To sum up, we want immigrants who are perfect to preserve our national identity, when, precisely, Catalonia's national identity has consisted of "I tripped and fell here, I guess I'll stay here", as far as the 21st century, which is not just turkey snot. But what does not seem fine to me is that only immigrants have to be perfect, and the rest of the citizens, what about them? So, therefore, I'm anxiously awaiting the day that our authorities pass out certificates of perfect Catalanity, just like you used to have to get a certificate of good conduct in order to get a passport or a drivers' license. They'll probably make me repeat the course in September.


Someone mentioned my Catalan wife. See, my wife is a Catalan girl from the country. She laughs at the idea of anyone handing out certificates of Catalanity because no one could possibly deny her one. She doesn't think Barcelona is a really Catalan city; Catalan people, to her, are from the country and the small towns. She is always polite, but she snickers behind their backs at people who always go around trying to prove they're more Catalan than you. Those people, you see, all have a Castilian surname sometime in their recent genealogy. She doesn't. She's got nothing to prove to anybody. Also, here in Barcelona, a lot of people don't understand country Catalan. What they speak here is an either an educated, artificial "RP Catalan" dialect, like the one they use on TV Catalunya--Remei's friend Gemma, for example, uses that dialect--or a popular dialect heavily influenced in vocabulary and pronunciation by Spanish.

Watching Remei interact with other people in Barcelona is interesting. (In the country, she just uses Catalan.) When we go into a shop, there's always a little bit of feeling the other person out. If the other person seems to be a natural Catalan speaker, Remei instantly goes into country Catalan and you can see the other person's eyes light up a little--"One of us!" If the other person uses Spanish or not-very-good Catalan, she seamlessly flows into Spanish. I am convinced she doesn't do this consciously. I know she doesn't discriminate either, but I note we return to places where they speak Catalan--the basket shop down by the market, the bathroom fittings shop on Providencia, the lighting shop up on the Travessera de Dalt.
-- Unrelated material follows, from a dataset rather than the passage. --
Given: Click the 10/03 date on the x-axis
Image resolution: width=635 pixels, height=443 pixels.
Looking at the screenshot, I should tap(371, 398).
One important thing is that country people in Catalonia are pretty much the same as country people anywhere else in northeastern and north central Spain, as in Aragon or Old Castile or Navarra. They just speak a different language, but they think in similar ways--except politically--and they do similar things and live in a similar way. The food is a little different, OK, but that's about it. They're more like one another than either is like the country people of Andalusia to the south or the country people of France to the north. It's the city people, the "we've gotta-prove-we're more-Catalan-than-you" folks, who seize on minor or even invented regional customs (dancing sardanas, building human towers, holding correfocs) and regional foods (escudella i carn d'olla, tomato bread, all i oli, calçots) and declare them the heart and soul of Catalanity. Country people blow all that stuff off (except for the food) and watch the Barça and Spanish TV variety shows while listening to Spanish and international pop music.

Country people even have insulting names for Barcelona people; they are "quemacus", because they always say "Que maco!" (Wow, that's beautiful") when shown something countryish like, say, a field, or they are "pixapins" (pine-pissers), because they stop their cars by the side of the road to take a leak. Barcelona is "Can Fanga", "Mudville". I occasionally refer to Barcelona as Mudville on this blog; that's why. Girona, by the way, is "Can Fums", "Smoketown". Hey, Jesús Gil, next time Barça comes to play in Atlético's stadium, you guys ought to make a big banner telling the Barça players to go back to Can Fanga. Rhyme it with "pachanga". That would "meter un gol a" the Barça fans, since that's a name used only in rural Catalonia. The players wouldn't get it because they're all from Holland and Argentina.